PEQUIM, CHINA (FOLHAPRESS) – No último final de semana, num cinema amplo e tradicional do distrito de Chaoyang, em Pequim, só foi possível assistir à sessão da tarde da animação “Ne Zha 2” sentado na segunda fileira. A sala lotou, no auge do Festival da Primavera, os oito dias do feriado do ano novo chinês.
O filme arrecadou mais de 6,2 bilhões de yuans cerca de R$ 4,9 bilhões em dez dias, tornando-se a maior bilheteria da história do país, deixando para trás “A Batalha do Lago Changjin”, de 2021. A mobilização de público não dá sinal de diminuir, com analistas chineses projetando uma bilheteria de 10,8 bilhões de yuans, quando deixar o cartaz.
“Ne Zha 2” vem sendo comparada ao videogame “Black Myth: Wukong”, não só pelo êxito comercial, mas porque ambos se baseiam em mitos chineses bastante conhecidos das crianças e dos adolescentes.
Ao final da sessão, um deles, de 14 anos, explicou que personagens haviam sido alterados no correr do filme, confundindo os sinais entre o bem e o mal, resultando em trama complexa e envolvente. Mais especificamente, aos poucos a Corte Celestial, um grupo de personagens antes benigno e paternal, se revela manipulador e opressivo.
Frases reproduzidas do filme agora ecoam em mídia social, acentuando possíveis leituras geopolíticas.
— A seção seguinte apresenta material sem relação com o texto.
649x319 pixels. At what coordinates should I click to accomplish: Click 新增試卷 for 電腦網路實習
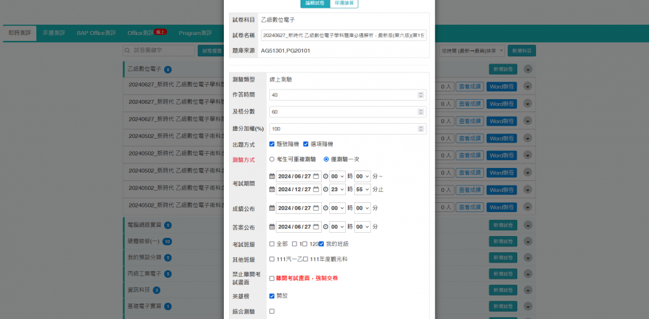[502, 225]
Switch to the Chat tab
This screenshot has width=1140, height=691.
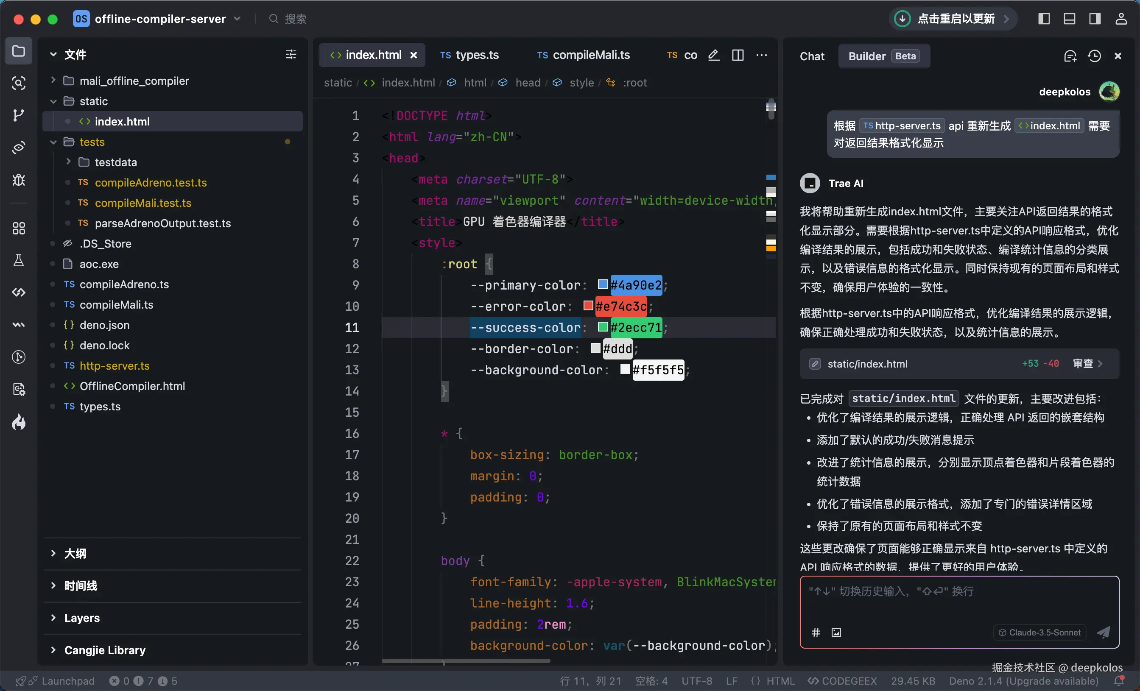point(812,56)
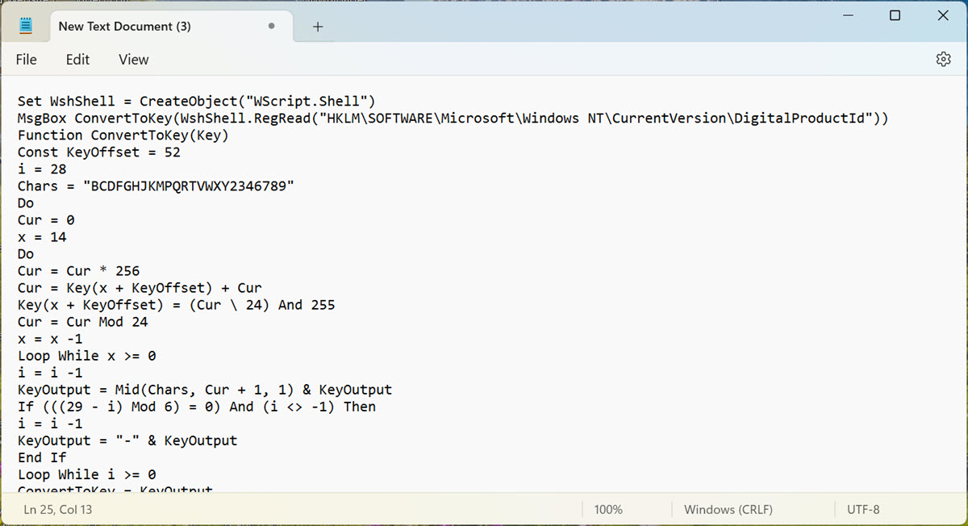Place cursor on the End If line
Image resolution: width=968 pixels, height=526 pixels.
tap(42, 457)
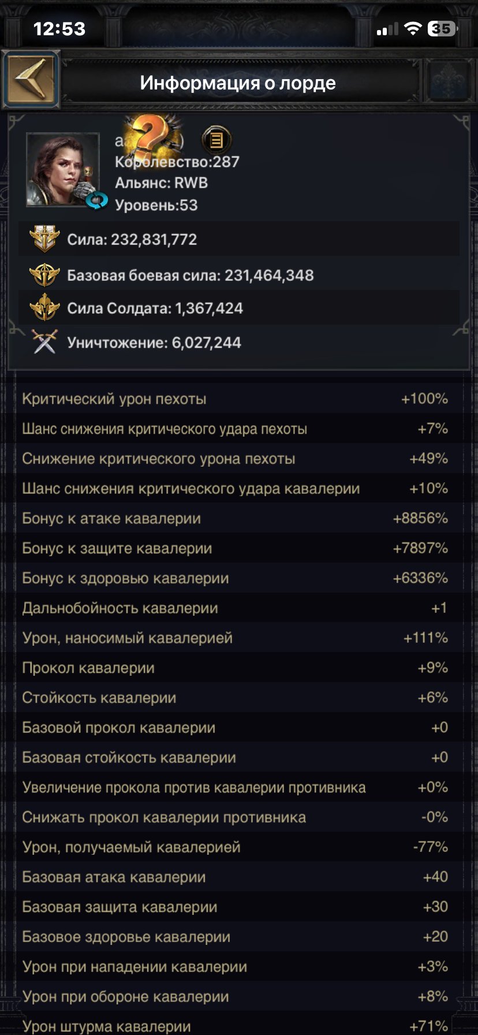Tap the Королевство:287 label
478x1035 pixels.
pos(177,162)
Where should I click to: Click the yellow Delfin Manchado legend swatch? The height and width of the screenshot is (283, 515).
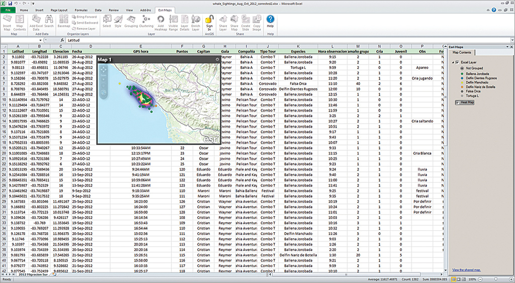[x=462, y=82]
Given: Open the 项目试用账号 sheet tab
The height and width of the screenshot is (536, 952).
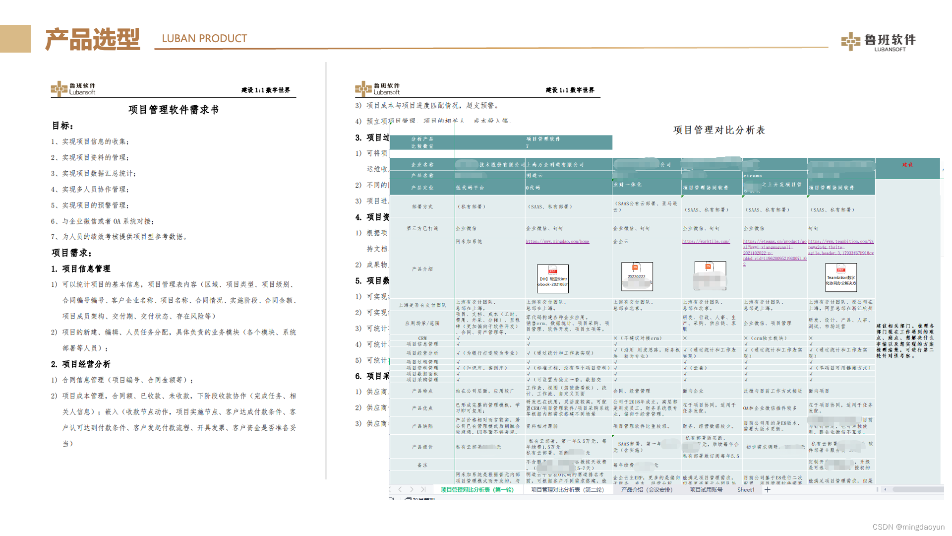Looking at the screenshot, I should [706, 490].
São os casos de “Meu destino é decidido por mim, não pelos deuses” e “Você diz ser a luz do mundo, mas o que está fazendo é ‘bullying’ com os fracos e criando problemas no mundo”.
Também vêm sendo destacadas imagens reproduzidas do filme, como um aparente cifrão de dólar ou, mais obviamente, uma águia como aquela do selo oficial americano o que parece confirmar a identificação da Corte Celestial com governantes dos Estados Unidos.
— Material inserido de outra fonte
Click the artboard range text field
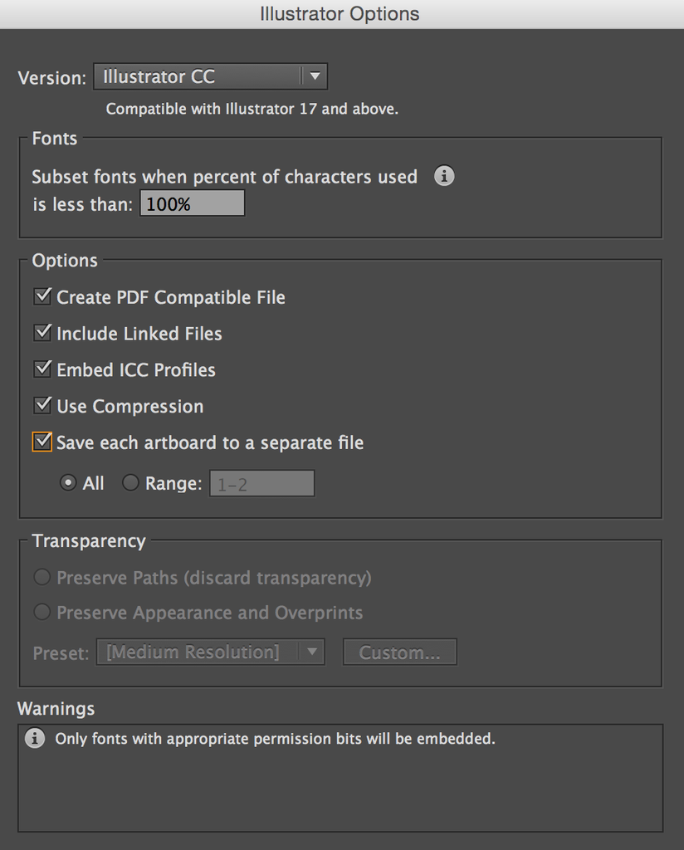 coord(261,484)
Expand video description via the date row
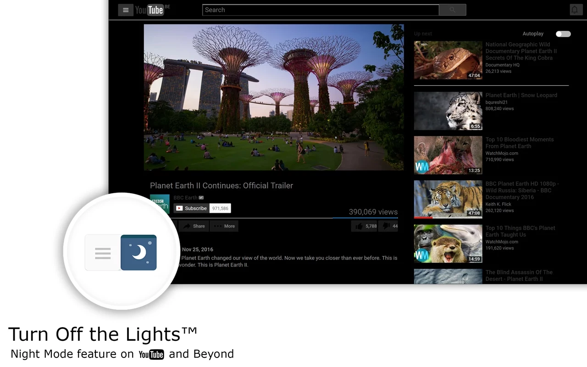 [x=198, y=249]
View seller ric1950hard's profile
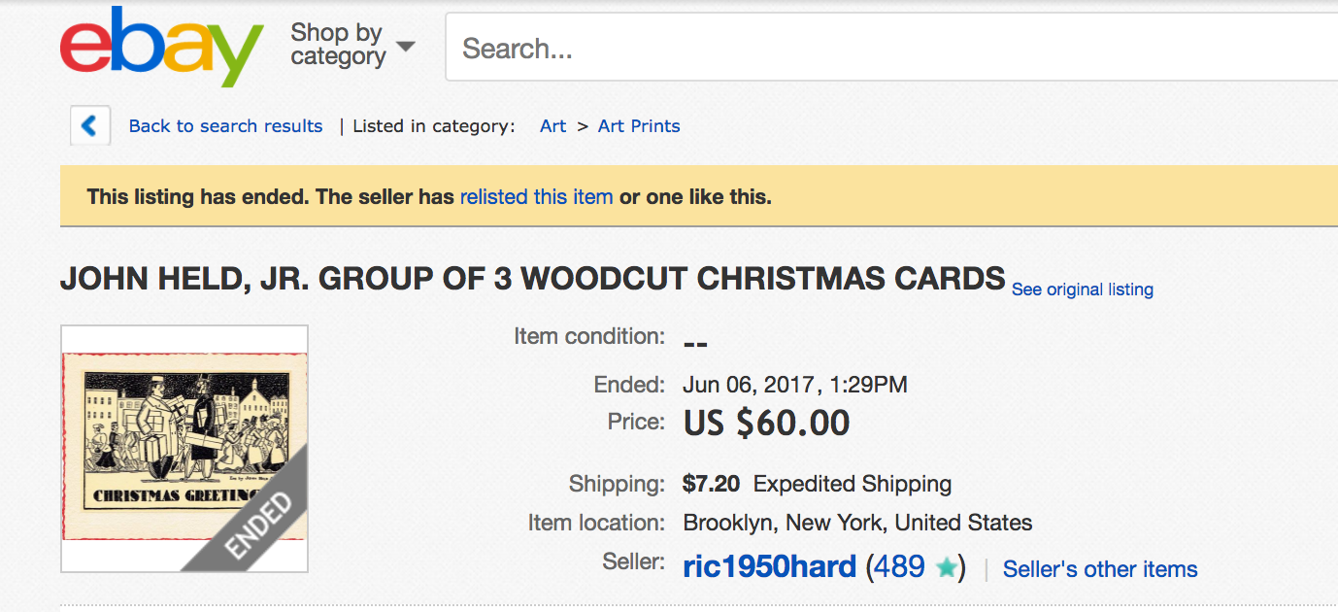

Por outro lado, assim como o rei macaco de “Black Myth: Wukong”, o Ne Zha da animação é rebelde diante da autoridade, seja qual for, com uma possível leitura política interna –que alguns poucos já anotaram, também em mídia social.
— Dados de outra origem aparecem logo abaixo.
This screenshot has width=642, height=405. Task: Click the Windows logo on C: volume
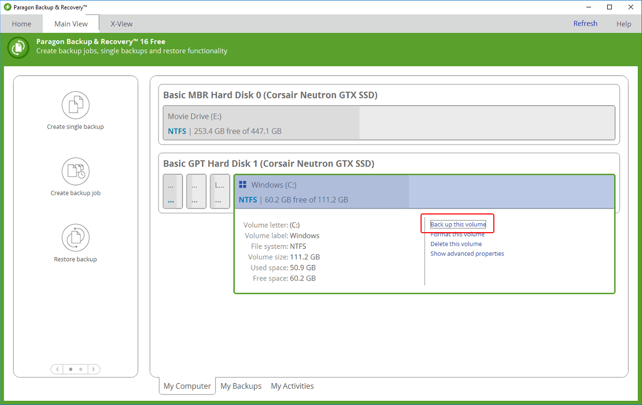243,185
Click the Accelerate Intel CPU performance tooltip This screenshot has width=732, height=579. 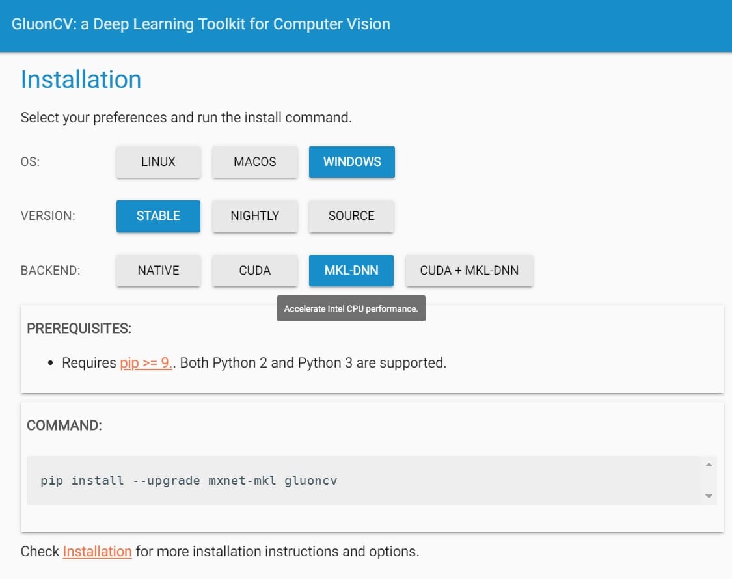coord(351,309)
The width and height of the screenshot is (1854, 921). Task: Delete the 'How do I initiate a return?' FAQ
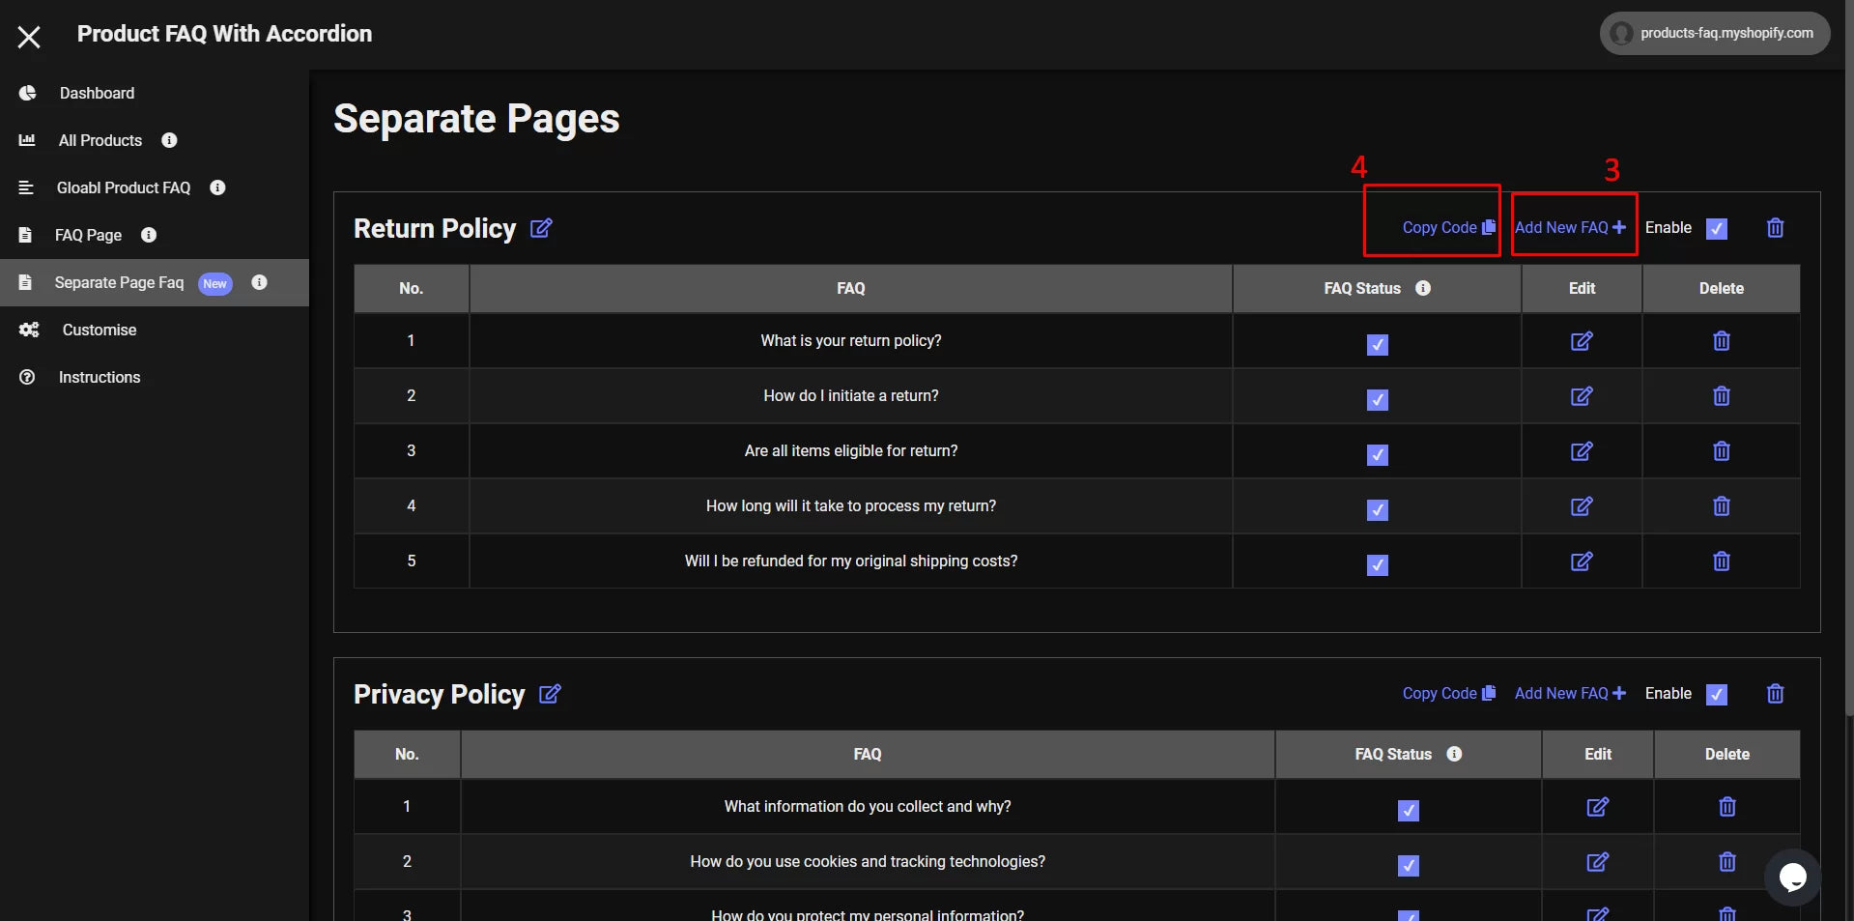tap(1721, 396)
Sobre isso, o produtor Wang Jing afirmou, em entrevista ao Global Times, de Pequim, que o filme buscou um equilíbrio entre a devoção filial e o individualismo contemporâneo.
No caso do adolescente e de uma criança de nove anos, ambos da família chinesa que acompanhou o filme junto com a Folha, eles se mostraram mais impressionados com a riqueza visual e da história de “Ne Zha 2”. Não esconderam o orgulho com a qualidade alcançada, a exemplo do game no ano passado.
A animação, que tem como subtítulo “A Vingança da Criança Diabo”, é sequência de outra, de menor repercussão, de 2019. Naquela, os protagonistas Ne Zha e Ao Bing haviam se sacrificado no final, perdendo seus corpos.
Nesta, o corpo de Ne Zha é reconstruído e tem dificuldade para controlar os seus poderes, até amadurecer em batalha e surgir adolescente. Ao Bing também recupera seu corpo, e os dois amigos enfrentam as forças que buscam manipulá-los ou dominá-los.
Eles contrastam com os personagens de mães e pais acrescentados, em cenas de maior dramaticidade que provocam, como se percebia na sala, lágrimas. Também há dragões-reis e muitos mais.
Apesar de suas duas horas e meia, as crianças no cinema se mantiveram atentas, sem barulho ou impaciência, sobretudo nos 20 minutos finais, de batalha quase incessante. Para tanto, também ajuda o humor presente nos diálogos, praticamente de comédia.
O desenvolvimento dos conflitos e personagens se somou aos efeitos visuais grandiosos, também acumulando complexidade e riqueza, inclusive na violência coreografada, de arte marcial.
Segundo seus criadores, a composição do combate final, por exemplo, teria envolvido 200 milhões de elementos gráficos. O resultado é bem diverso das animações costumeiras, tanto chinesas como americanas.